19 Justice DURHAM and Judge ORME concur in Justice DURRANT'S opinion. T 20 Having disqualified himself, Justice WILKINS does not participate herein; Court of Appeals Judge GREGORY K. ORME sat.. The rule provides, in pertinent part, as follows:
When more than one claim for relief is presented in an action, whether as a claim, counterclaim, cross-claim, or third-party claim, and/or when multiple parties are involved, the court may direct the entry of a final judgment as to one or more but fewer than all of the claims or parties only upon an express determination by the court that there is no just reason for delay and upon an express direction for the entry of judgment.
Utah R.Civ.P. 54(b).
. At the time of the accident, the minimum limits for a motor vehicle liability policy were set out in section 31A-22-304 of the Utah Code:
Policies containing motor vehicle liability coverage may not limit the insurer's liability under that coverage below the following:
(1) (a) $25,000 because of liability for bodily injury to or death of one person, arising out of the use of a motor vehicle in any one accident; (b) subject to the limit for one person in Subsection (a), in the amount of $50,000 because of liability for bodily injury to or death of two or more persons arising out of the use of a motor vehicle in any one accident; and (c) in the amount of $15,000 because of liability for injury to, or destruction of, property of others arising out of the use of a motor vehicle in any one accident; or
(2) $65,000 in any one accident whether arising from bodily injury to or the death of others, or from destruction of, or damage to, the property of others.

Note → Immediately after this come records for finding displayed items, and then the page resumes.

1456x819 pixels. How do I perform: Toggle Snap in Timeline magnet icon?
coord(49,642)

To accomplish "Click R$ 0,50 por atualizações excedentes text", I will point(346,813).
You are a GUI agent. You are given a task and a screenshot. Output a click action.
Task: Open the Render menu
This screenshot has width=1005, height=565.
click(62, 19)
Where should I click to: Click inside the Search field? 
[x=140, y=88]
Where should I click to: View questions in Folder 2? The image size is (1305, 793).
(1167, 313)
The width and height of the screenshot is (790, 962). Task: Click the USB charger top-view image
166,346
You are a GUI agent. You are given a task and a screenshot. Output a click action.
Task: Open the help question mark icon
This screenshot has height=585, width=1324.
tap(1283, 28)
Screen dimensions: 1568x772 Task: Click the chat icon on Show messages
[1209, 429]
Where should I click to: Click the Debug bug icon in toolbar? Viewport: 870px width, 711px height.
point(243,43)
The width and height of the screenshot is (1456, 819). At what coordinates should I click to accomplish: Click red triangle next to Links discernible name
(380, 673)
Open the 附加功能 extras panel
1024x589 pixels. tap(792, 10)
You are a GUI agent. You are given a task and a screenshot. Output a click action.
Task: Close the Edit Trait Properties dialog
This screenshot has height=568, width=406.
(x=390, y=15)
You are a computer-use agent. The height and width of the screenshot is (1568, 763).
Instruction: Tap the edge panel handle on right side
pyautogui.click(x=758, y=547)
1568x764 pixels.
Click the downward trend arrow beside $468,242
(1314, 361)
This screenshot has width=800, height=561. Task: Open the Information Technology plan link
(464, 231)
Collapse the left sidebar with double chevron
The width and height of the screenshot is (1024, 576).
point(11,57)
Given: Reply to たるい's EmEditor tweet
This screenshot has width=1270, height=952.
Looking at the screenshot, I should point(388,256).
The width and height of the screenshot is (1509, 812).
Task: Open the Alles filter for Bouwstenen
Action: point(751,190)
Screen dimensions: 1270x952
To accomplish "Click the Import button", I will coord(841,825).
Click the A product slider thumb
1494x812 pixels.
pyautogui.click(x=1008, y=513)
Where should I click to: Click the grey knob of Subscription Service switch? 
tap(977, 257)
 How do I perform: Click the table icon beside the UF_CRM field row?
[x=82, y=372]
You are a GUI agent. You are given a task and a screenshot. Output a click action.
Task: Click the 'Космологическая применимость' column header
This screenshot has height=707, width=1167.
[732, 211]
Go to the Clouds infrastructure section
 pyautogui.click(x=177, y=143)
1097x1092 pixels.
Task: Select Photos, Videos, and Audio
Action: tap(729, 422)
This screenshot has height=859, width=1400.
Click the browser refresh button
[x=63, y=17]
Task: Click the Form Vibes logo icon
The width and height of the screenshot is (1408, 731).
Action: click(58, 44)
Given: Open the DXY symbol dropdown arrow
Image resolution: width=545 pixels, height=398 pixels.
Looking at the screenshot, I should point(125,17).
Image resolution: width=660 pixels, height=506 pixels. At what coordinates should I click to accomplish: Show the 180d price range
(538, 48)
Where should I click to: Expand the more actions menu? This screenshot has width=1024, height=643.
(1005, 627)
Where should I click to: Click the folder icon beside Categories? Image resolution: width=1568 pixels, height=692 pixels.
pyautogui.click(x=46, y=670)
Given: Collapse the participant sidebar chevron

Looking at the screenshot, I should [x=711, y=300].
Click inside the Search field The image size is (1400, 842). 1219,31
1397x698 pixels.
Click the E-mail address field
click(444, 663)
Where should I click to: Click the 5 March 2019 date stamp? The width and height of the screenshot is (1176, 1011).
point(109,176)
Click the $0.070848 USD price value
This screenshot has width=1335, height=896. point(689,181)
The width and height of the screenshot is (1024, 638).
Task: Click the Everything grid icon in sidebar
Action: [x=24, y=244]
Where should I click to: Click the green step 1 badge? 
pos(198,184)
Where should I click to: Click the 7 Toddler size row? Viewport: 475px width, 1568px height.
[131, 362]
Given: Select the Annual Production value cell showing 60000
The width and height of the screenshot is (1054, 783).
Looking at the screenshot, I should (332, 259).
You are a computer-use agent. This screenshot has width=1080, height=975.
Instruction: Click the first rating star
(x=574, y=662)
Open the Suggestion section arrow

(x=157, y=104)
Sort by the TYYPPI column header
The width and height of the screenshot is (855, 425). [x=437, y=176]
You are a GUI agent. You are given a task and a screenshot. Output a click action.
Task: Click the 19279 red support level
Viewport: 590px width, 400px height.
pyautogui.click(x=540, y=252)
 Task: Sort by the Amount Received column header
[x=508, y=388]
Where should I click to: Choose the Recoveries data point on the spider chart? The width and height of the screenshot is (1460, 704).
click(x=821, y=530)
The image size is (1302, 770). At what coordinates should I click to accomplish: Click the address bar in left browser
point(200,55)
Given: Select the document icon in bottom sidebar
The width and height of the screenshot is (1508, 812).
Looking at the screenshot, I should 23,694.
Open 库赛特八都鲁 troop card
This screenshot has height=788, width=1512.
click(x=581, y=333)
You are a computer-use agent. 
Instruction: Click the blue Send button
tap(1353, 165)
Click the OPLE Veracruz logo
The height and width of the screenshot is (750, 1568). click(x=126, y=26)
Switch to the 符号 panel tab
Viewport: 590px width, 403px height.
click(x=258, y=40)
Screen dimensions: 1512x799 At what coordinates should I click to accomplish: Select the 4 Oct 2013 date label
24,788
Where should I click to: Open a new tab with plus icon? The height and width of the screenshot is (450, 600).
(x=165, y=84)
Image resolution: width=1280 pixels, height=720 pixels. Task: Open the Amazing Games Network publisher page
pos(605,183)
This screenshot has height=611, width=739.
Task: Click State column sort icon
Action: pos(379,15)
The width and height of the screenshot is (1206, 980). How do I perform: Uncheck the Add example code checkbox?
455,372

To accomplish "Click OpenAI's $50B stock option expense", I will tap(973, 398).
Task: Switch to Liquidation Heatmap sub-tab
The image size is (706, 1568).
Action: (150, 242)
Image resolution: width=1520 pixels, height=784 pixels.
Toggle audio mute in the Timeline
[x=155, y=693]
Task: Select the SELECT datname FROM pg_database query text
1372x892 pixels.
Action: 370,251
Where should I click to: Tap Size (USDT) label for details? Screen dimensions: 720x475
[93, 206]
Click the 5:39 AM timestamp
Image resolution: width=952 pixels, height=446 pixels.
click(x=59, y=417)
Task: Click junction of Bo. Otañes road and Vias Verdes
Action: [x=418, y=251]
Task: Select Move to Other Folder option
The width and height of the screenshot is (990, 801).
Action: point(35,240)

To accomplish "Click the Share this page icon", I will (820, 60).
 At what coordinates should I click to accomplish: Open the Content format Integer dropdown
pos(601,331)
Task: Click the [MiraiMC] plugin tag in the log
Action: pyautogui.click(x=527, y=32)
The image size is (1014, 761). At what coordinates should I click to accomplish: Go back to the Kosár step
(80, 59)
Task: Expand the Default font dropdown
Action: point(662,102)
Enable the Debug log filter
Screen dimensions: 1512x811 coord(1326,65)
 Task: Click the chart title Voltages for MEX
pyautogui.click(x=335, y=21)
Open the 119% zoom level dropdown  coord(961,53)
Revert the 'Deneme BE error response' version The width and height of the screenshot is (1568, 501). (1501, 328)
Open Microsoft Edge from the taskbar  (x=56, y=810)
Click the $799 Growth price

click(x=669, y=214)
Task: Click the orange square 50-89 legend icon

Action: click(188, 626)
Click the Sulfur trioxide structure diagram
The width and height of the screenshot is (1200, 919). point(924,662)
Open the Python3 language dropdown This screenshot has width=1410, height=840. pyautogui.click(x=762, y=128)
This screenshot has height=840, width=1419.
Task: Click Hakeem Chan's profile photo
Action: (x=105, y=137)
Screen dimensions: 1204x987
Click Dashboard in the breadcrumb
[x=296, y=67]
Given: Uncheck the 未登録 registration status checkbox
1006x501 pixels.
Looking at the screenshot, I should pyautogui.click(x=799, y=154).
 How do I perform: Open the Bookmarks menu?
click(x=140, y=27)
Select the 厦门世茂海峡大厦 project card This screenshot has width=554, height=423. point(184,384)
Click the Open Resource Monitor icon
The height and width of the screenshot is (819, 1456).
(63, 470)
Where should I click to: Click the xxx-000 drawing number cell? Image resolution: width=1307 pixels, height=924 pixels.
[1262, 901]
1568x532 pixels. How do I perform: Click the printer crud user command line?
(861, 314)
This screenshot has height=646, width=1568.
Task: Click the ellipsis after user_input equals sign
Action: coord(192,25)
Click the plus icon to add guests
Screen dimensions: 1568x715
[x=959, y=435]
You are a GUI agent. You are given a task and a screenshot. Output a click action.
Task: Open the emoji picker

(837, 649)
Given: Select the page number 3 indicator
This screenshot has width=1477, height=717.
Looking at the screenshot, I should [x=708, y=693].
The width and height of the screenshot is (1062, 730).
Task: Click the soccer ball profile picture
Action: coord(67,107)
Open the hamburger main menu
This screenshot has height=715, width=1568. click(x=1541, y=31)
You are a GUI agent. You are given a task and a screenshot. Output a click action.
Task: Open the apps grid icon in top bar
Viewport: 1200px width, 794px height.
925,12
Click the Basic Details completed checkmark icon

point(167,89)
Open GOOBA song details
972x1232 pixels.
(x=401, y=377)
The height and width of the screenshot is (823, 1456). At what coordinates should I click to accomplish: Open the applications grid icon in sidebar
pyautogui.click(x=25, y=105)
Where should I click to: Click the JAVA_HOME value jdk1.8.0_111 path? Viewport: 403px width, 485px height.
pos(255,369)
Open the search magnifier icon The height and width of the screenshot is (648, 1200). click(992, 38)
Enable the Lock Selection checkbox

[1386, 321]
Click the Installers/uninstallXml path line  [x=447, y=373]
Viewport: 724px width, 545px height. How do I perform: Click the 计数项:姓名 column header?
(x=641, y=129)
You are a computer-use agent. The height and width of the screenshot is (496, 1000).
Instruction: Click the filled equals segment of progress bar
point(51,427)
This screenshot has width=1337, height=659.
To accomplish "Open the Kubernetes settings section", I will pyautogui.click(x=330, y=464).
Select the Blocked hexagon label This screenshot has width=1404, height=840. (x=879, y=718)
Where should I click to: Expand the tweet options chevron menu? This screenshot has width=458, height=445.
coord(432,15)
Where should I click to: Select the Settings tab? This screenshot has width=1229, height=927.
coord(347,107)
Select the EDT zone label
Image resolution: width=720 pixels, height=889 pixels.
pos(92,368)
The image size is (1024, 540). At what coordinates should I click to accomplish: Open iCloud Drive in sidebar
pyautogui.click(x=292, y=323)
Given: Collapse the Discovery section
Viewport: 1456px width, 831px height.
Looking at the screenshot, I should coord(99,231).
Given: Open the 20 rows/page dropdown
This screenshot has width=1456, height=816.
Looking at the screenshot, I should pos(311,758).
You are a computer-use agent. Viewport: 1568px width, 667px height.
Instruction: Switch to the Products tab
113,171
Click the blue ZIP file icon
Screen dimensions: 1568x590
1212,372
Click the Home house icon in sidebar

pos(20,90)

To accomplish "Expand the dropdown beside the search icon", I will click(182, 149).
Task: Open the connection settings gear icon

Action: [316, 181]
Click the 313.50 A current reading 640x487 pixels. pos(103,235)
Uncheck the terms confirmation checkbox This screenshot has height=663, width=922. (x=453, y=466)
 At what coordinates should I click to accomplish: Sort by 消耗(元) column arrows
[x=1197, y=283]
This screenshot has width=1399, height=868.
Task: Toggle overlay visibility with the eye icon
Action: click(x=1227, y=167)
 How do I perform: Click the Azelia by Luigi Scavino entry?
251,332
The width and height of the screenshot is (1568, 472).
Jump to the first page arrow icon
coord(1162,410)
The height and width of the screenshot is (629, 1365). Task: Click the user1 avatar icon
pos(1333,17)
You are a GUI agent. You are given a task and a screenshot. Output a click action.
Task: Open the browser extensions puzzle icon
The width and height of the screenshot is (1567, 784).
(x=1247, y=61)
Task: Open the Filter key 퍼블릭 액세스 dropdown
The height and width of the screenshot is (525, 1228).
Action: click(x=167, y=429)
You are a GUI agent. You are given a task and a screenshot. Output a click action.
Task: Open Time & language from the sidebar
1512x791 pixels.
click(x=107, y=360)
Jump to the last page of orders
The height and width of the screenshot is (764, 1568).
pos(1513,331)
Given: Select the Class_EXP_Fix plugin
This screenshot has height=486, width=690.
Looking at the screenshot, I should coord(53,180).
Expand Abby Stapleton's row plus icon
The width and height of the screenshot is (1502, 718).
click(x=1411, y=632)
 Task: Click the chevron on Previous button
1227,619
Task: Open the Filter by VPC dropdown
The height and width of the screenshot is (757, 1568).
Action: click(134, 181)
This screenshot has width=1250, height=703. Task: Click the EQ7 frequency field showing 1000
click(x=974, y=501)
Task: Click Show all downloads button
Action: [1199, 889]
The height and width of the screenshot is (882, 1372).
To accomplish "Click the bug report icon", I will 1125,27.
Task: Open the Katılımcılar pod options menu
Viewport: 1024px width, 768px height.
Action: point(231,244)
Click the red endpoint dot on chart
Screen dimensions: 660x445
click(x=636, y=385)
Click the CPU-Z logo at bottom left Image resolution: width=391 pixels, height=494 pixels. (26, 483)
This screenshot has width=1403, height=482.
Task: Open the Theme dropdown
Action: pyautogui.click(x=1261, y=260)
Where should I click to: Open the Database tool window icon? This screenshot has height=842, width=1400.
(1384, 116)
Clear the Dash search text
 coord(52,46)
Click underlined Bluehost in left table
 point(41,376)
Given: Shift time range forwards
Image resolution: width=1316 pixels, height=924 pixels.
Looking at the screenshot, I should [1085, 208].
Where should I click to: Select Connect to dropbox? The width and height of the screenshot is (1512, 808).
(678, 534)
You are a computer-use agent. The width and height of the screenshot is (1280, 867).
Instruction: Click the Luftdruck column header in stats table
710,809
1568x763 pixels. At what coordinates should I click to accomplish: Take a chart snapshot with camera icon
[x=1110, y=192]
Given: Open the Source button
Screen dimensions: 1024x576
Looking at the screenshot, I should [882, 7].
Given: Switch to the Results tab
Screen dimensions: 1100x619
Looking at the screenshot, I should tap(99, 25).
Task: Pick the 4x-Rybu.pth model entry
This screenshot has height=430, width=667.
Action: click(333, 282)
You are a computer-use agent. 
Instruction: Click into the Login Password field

Utah Code Ann. § 31A-22-304 (1994). While this section remains unaltered in the current version of the Utah Code, we recite the code provisions in effect at the time of the issuance of the policies and the accident throughout this opinion.
. Again, we recite the code provisions in effect at the time of the issuance of the policies and the accident. We also note that none of the sections of the Utah Code cited throughout this opinion has been substantially amended since that time.
. We would be faced with a different question if, for instance, neither policy, standing alone, met the statutory security requirement, but the policies taken together had been tailored to meet that requirement. In such a case, the policies could be deemed a "combination of policies purchased to satisfy" the statutory security requirement. Utah Code Ann. § 31A-22-302(1).